La métaphore la plus agressive de l’élaboration de la ressemblance est celle du « filet de la religion ». Ce filet structure le corps et il est pour lui une cause de souffrances. A l’époque de la publication des Essais sur la physiognomie, Lavater était persuadé de posséder un regard assez exercé pour bien juger de chaque chose. La façon dont il assaillit de critiques les graveurs et les artistes qui travaillèrent pour lui fut, à ce moment, l’indice de cette nouvelle confiance en ses capacités. Quand Urizen rencontre ses créatures fantômes, il évite de les regarder et ses yeux se remplissent de larmes. Le « filet de la religion » apparaît spontanément et en réponse à l’évaluation qu’a faite Urizen de sa création. Il en va comme si Urizen, lui aussi, avait intégré mentalement les outils de mesure créés par lui pour l’aider à estimer le monde qu’il a créé. Blake se moque de l’approche lavatérienne de l’élaboration de la ressemblance, parce que son mythe de la création suggère que, pendant que cette ressemblance se construit, le fossé entre Dieu et l’homme, autrement dit entre l’original et la copie personnifiée, s’accroît. Los regarde Urizen, mais en dépit du temps qu’il prend et de la peine qu’il passe à cette observation, il ne peut fixer ou restituer ce qu’il croit être la ressemblance divine d’Urizel. 

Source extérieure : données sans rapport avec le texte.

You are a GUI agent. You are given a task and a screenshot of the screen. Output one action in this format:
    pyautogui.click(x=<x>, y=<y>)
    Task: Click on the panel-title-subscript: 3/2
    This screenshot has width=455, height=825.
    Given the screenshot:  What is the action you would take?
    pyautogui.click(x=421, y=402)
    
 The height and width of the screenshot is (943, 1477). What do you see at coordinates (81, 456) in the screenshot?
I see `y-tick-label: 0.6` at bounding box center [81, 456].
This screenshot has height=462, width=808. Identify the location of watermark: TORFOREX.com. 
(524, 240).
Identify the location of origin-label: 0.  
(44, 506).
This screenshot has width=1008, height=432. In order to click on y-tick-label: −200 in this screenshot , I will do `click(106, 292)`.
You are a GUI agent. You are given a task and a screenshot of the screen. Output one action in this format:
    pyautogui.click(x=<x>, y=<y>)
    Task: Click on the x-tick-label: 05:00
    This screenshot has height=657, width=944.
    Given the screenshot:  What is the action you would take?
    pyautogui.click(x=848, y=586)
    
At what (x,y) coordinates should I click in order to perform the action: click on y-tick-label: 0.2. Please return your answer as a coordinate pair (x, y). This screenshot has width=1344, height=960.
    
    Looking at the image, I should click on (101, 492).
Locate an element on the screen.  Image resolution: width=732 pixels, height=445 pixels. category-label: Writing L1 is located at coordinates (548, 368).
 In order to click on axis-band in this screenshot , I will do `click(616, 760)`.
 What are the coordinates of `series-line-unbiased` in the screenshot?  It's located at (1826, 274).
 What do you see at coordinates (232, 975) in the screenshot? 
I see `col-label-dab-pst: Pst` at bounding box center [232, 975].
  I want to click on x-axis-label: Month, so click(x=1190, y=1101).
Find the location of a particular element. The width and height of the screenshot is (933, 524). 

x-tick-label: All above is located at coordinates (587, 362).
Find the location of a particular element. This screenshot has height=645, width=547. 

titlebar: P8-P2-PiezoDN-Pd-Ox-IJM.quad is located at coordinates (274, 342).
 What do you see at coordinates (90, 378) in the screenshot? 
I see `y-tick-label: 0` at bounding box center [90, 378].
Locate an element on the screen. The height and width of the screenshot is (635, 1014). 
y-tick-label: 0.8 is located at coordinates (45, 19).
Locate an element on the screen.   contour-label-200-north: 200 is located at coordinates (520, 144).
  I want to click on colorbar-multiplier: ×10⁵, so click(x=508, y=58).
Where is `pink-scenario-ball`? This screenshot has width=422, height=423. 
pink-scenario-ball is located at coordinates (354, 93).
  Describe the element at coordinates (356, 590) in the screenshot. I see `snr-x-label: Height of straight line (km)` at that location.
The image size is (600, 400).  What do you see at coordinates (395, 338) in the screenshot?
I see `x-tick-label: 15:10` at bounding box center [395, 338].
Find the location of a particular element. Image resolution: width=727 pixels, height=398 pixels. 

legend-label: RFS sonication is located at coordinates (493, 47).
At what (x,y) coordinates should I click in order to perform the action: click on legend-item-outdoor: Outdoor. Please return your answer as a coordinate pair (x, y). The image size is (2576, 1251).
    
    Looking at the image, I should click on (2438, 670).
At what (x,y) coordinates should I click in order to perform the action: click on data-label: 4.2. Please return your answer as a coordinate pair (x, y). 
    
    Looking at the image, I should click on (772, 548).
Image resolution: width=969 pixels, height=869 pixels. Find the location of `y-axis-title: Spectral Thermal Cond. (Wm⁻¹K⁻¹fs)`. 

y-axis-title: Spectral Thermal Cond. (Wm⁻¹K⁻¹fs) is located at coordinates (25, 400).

Dans Le Livre d’Urizen, l’identité humaine émerge en tant que champ gravitationnel du corps, avec le système nerveux et les vaisseaux sanguins, défiant l’interprétation physiognomonique. En réalité, aucun des corps, dans le mythe de la Création de Blake, ne possède une quelconque de ces qualités de fiabilité et de stabilité que Lavater reconnaît dans les corps et les portraits et qui fondent ses possibilités d’interprétation. L’adaptation du mythe de la Création par Blake met au premier plan une imagerie où il est question de délinéaments et d’incarnation.  Alors que la première étape, celle de la struturation de la silhouette, est suscitée par Los, la seconde est le résultat des forces et des ressources du matériel physique lui-même. Alors que Los veut réduire Urizen à un corps unique, ce corps même d’Urizen se défend. La création du corps est une célébration de la vie. De même que Blake encourage chaque lecteur à devenir actif et critique, de même, chacun des personnages de son mythe créatif reçoit un corps qui n’est propre qu’à lui.